2014
Cairn
Rajaa Stitou, « L'intraduisible et la parole d'une langue à l'autre », Cliniques méditerranéennes, ID : 10670/1.bx1mr4
L’intraduisible est au cœur de toute langue. C’est ce qui confronte à l’équivoque d’où peut surgir la voie de l’inventivité et de l’étincelle poétique. Mais il peut aussi exposer au ravage lorsqu’un sujet ou une société transforme l’impossible à dire en impuissance ou en manque à combler. Qu’en est-il du devenir de la parole lors du passage d’une langue à une autre ou lorsque le sujet se sent comme banni du monde parce qu’il parle une langue autre non reconnue comme partageable ? Ceux qui souffrent dans leur langue dite maternelle peuvent-ils nommer leurs blessures dans une autre langue ?L’expérience clinique montre que le recours aux langues étrangères peut constituer un refuge, une défense ou une tentative de délivrance.

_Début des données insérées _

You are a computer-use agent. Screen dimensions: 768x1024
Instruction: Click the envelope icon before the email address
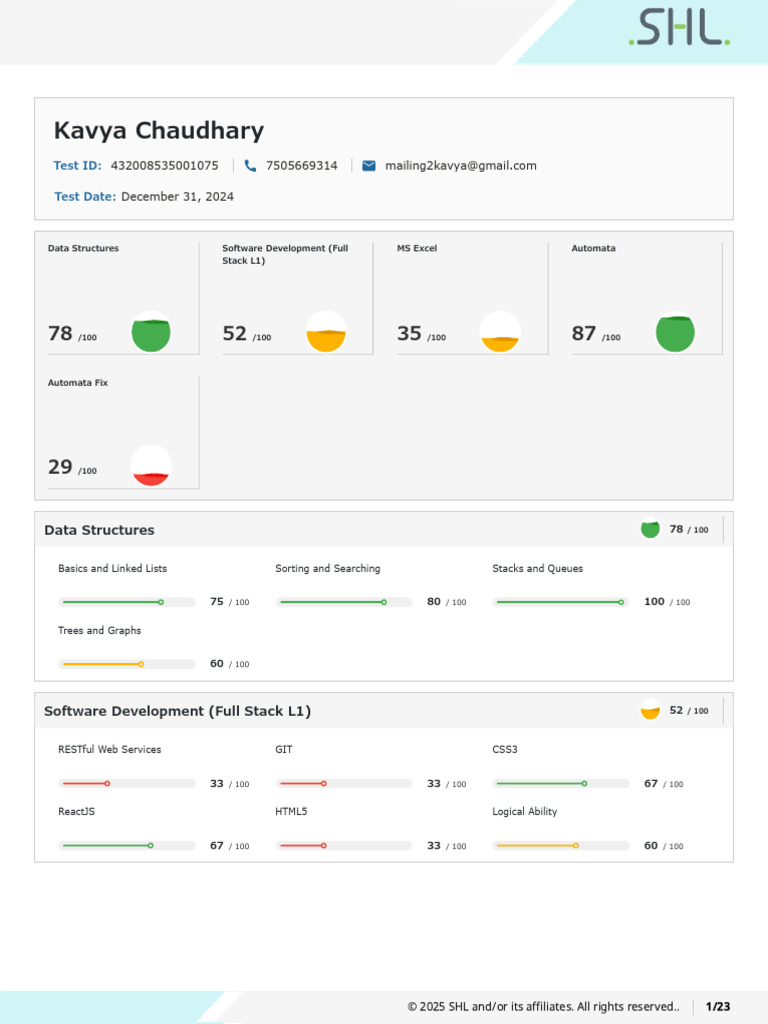pyautogui.click(x=369, y=166)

Mais quel que soit le cas de figure, ce qui est concerné, c’est le rapport de chaque sujet à sa « lalangue ». La « lalangue » qui contient de l’inconnu dans son « archéologie la plus souterraine » est à l’œuvre dans la langue étrangère. Elle véhicule ce qui ne peut s’effacer ni se traduire dans aucune langue apprise. Et dans aucune langue on ne peut se défaire de l’inconscient.